Abstract

The diagnosis of Cushing's syndrome is challenging to endocrinologists as patients often present with an insidious history, together with subtle external clinical features. Moreover, complications of endogenous hypercortisolism, such as visceral obesity, diabetes, hypertension and osteoporosis, are conditions commonly found in the population, and discerning whether these are truly a consequence of hypercortisolism is not straightforward. To avoid misdiagnosis, a careful investigative approach is essential. The investigation of Cushing's syndrome is a three-step process. Firstly, after exclusion of exogenous glucocorticoid use, the decision to initiate investigations should be based on whether there is a clinical index of suspicion of the disease. Specific signs of endogenous hypercortisolism raise the a priori probability of a truly positive test.
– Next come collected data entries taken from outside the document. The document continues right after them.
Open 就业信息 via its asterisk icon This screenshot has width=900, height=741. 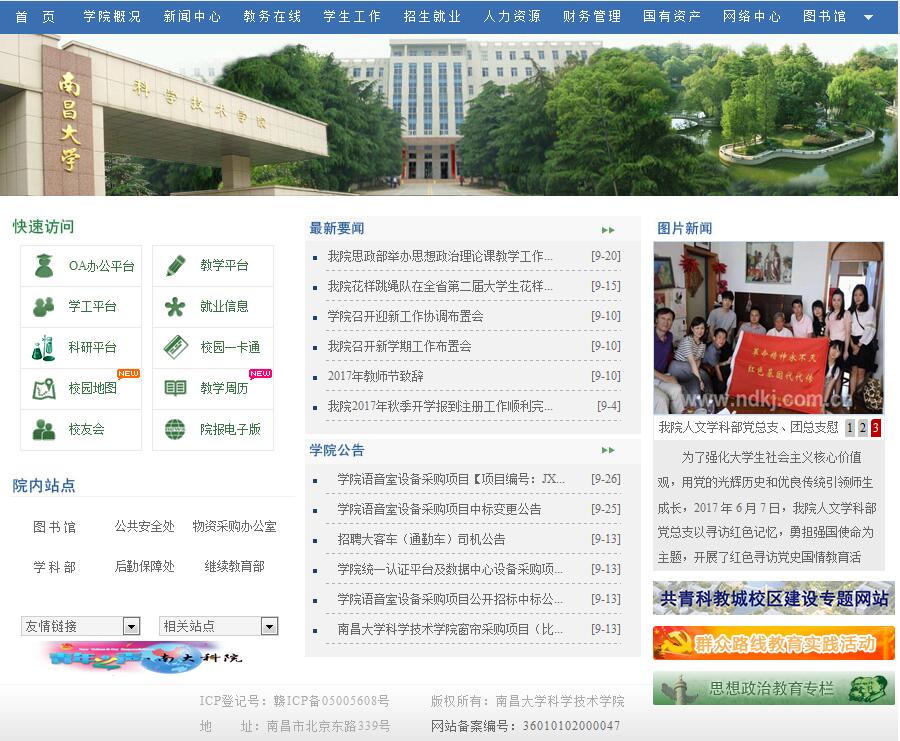pos(175,307)
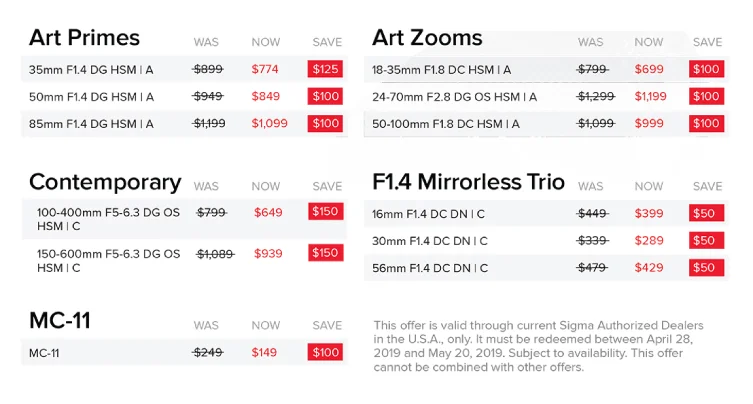Viewport: 753px width, 404px height.
Task: Select the 16mm F1.4 DC DN C row
Action: (x=547, y=214)
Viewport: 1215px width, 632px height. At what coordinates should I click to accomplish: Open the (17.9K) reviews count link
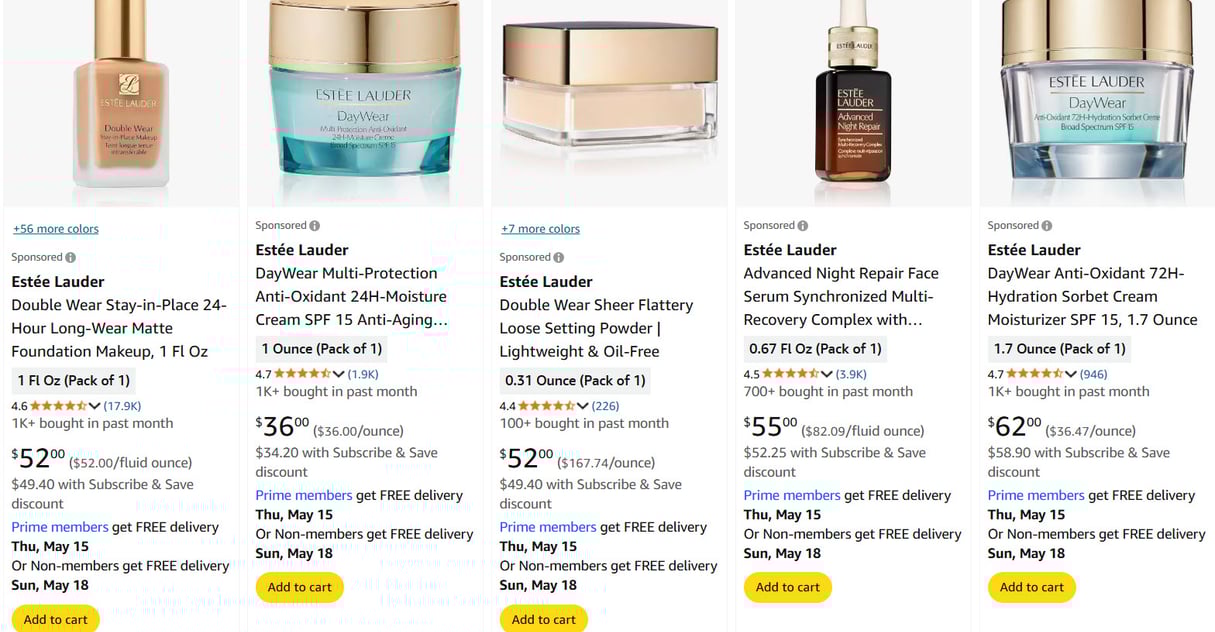coord(123,406)
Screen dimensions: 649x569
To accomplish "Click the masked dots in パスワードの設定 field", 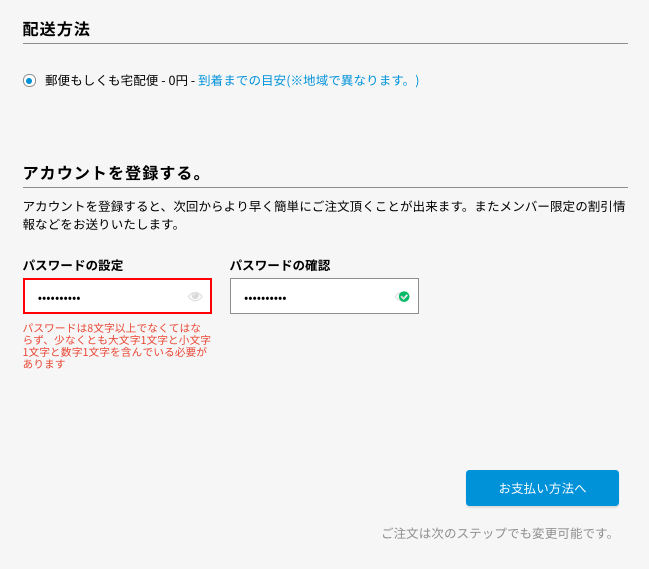I will (59, 298).
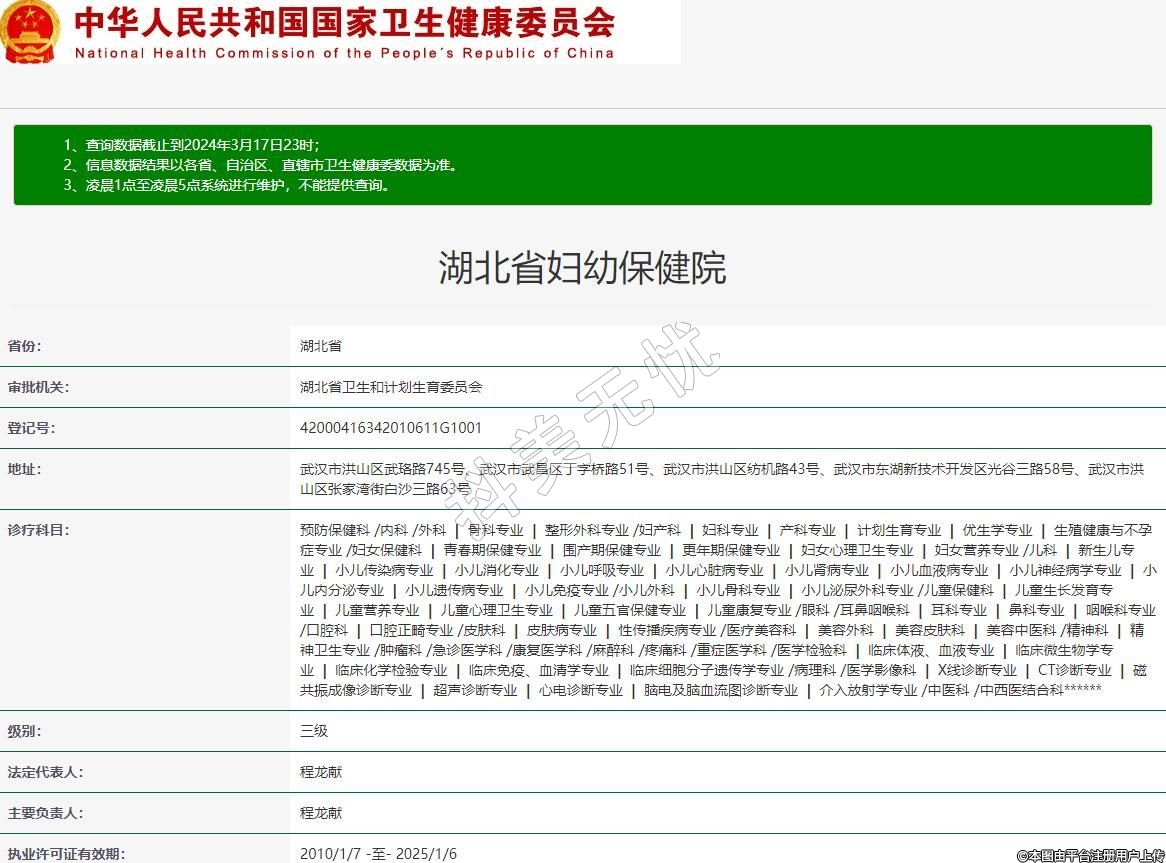Click the 省份 row label
1166x863 pixels.
[x=25, y=346]
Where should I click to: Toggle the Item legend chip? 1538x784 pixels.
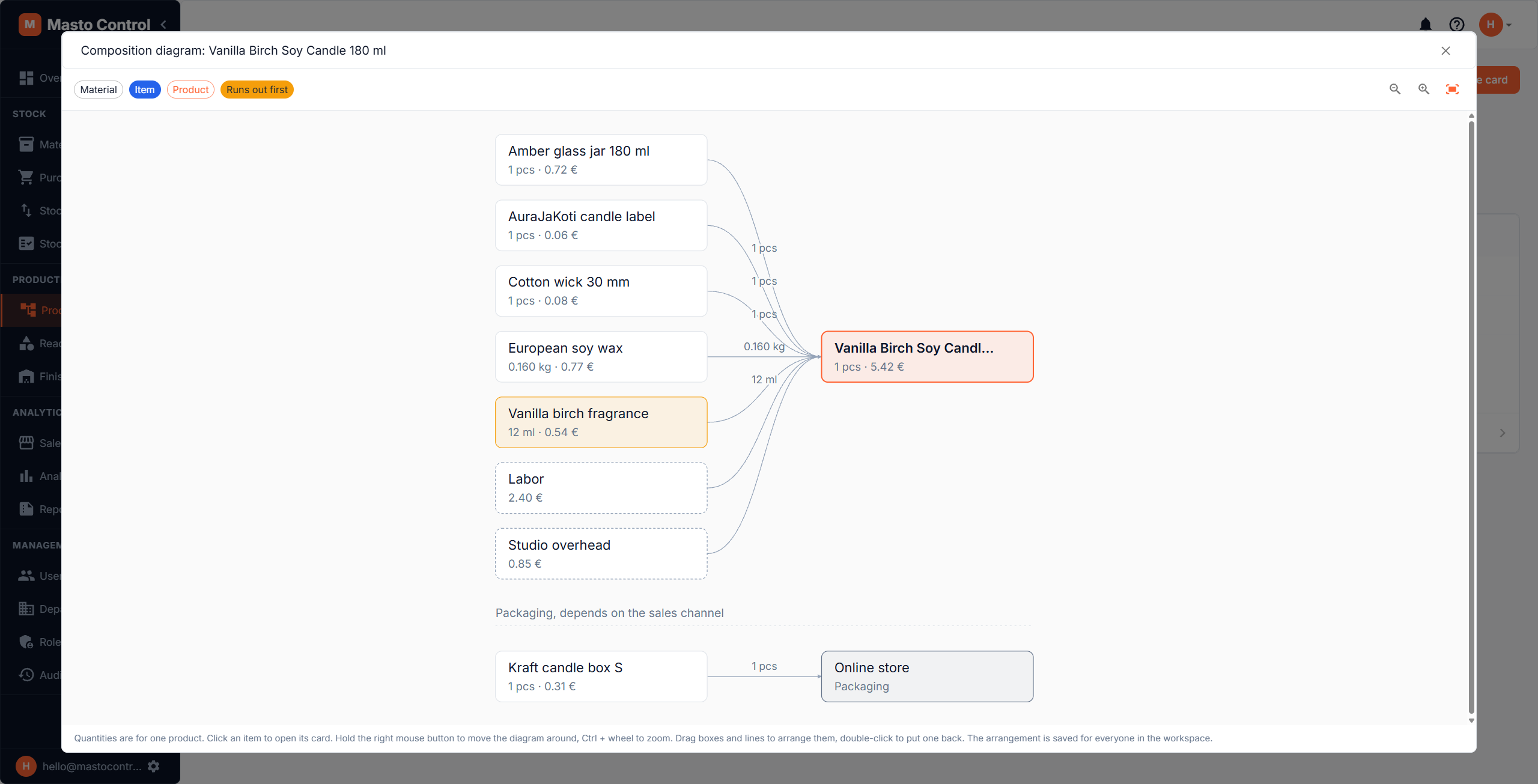click(x=145, y=90)
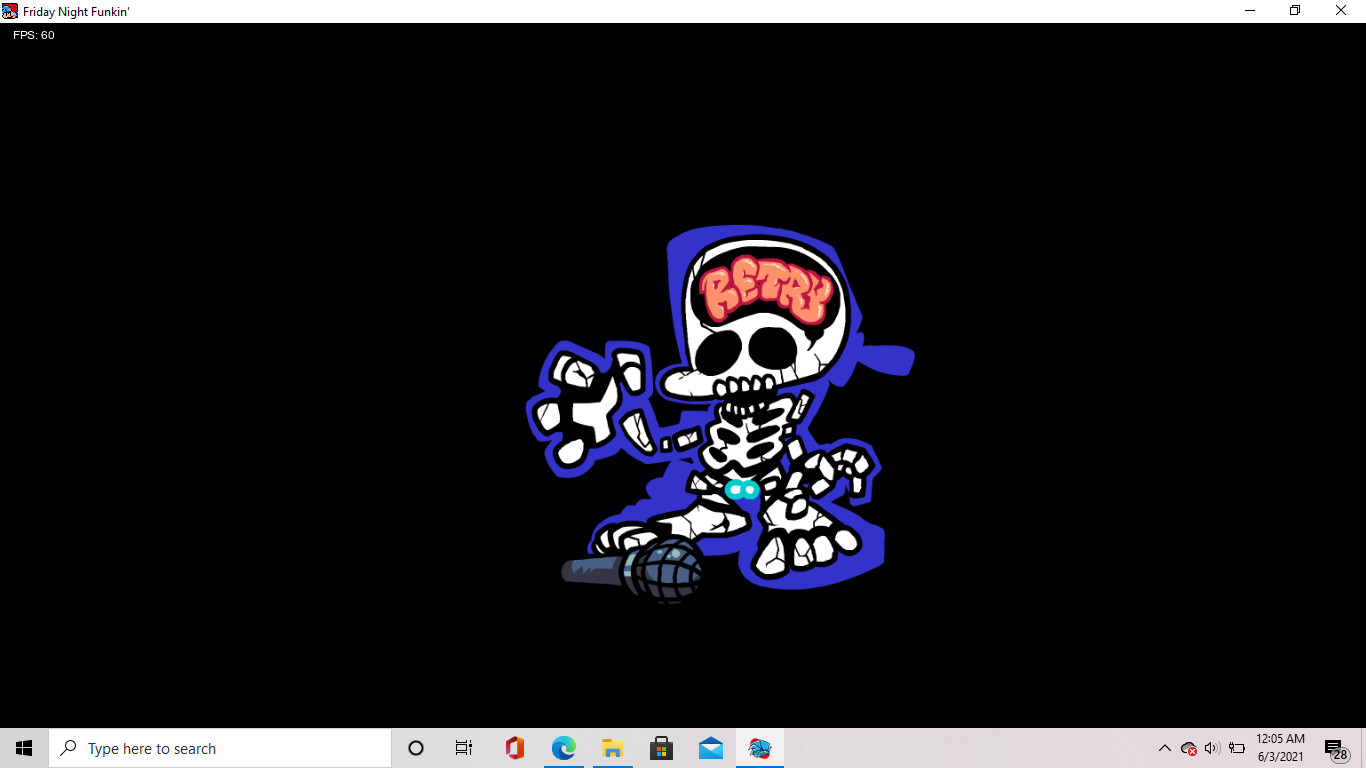
Task: Click the 'Type here to search' box
Action: pos(220,748)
Secondly, if the probability of hypercortisolism is high, one should carry out specific tests as indicated by Endocrine Society guidelines. Populations with non-distinguishing features of Cushing's syndrome should not be screened routinely as biochemical tests have a high false-positive rate if used indiscriminately. Thirdly, once hypercortisolism is confirmed, one should move to establish the cause. This usually entails distinguishing between adrenal or pituitary-related causes and the remoter possibility of the ectopic adrenocorticotropic hormone syndrome. It is crucial that the presence of Cushing's syndrome is established before any attempt at differential diagnosis.